Le général major à la retraite, et actuel candidat aux élections présidentielles, M. Ali Ghediri, a souligné, la nécessité d’opérer des changements sur la scène politique en Algérie.
M. Ghediri a affirmé lors de son passage au forum d’El Moudjahid, que «les partis qui ont servi de paravent au système en lui donnant la caution de la légitimité historique, feront partie de ceux qui doivent débarrasser la scène politique dans la deuxième République». Celui-ci ira plus loin en affirmant que des partis et des groupes se sont accaparés de l’histoire et qu’«il était temps que cette histoire revienne à son légataire qui est le peuple».
«Nul n’a le monopole de l’histoire. Il y a eu un accaparement manifeste et outrageux de l’histoire, des richesses de l’identité et de la révolution et de la religion», a-t-il regretté. Et d’ajouter que, «ces partis ne seront pas dissous mais Il y aura une reconfiguration de la cartographie politique en Algérie, sur la base de nouveaux critères et des nouveaux rapports tels que l’impose un Etat démocratique authentiquement républicain».Abordant par ailleurs le sujet de l’accompagnement de l’institution militaire de la période de transition, M. Ghediri a estimé que l’Armée nationale est en train de faire de la politique par défaut. Selon lui, «cette intrusion s’est faite naturellement parce que les institutions ont failli». «C’est une institution qui appartient à tout le peuple et qui est en train de faire ce qu’elle croit être bon pour répondre aux revendications du peuple qui est sorti dans la rue exiger le changement radical», a-t-il argumenté.

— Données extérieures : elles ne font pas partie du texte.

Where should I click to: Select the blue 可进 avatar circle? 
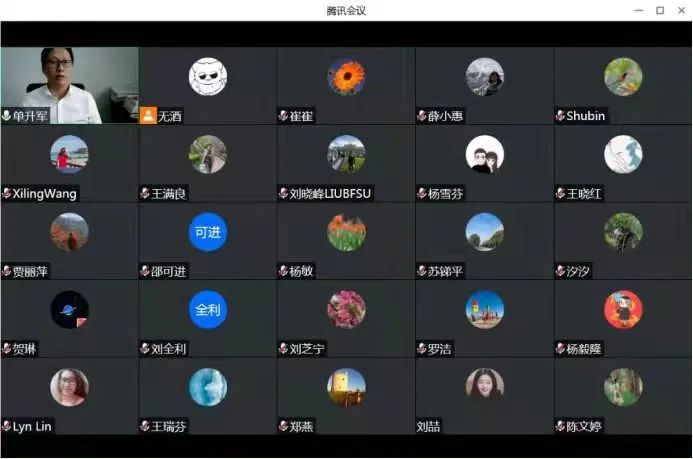pos(208,232)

Pour M. Ghediri, «l’institution militaire doit aujourd’hui, accompagner la transition démocratique en Algérie puis retourner exercer ses fonctions constitutionnelles après avoir veillé à ce que le peuple recouvre sa souveraineté sur la scéne politique».
Du système politique en Algérie M. Ghediri estime que ce dernier s’il pouvait le circonscrire en quelques personnes, le problème ne se poserait plus. «Mais le système est beaucoup plus compliqué que ça», a-t-il affirmé. «Le système est une philosophie, un mode de pensée, le fonctionnement de l’Etat. Les partis politiques font partie également de ce système qu’ils nourrissent et dont ils se nourrissent», a-t-il dit. De ce fait, le futur candidat aux élections du 4 juillet prochain propose dans son programme électoral, une «rupture sans reniement» qui vise à mettre fin à «la corruption, à l’autoritarisme, au système rentier et clientéliste. Celui des groupes d’intérêts et des oligarques». Le projet alternatif de ce militaire à la retraite comprend la construction d’une «IIe République, réellement démocratique et moderne. Un Etat de droit reposant sur les libertés individuelles et les valeurs communes nationales où le citoyen sera le déterminant central».
Son projet, il le conçoit «avec la participation du peuple aussi bien dans sa définition que dans sa mise en œuvre». Estimant enfin, que» la rupture est un «combat d’idées», il fait appel au peuple pour le mener, «en indispensable jonction avec son élite».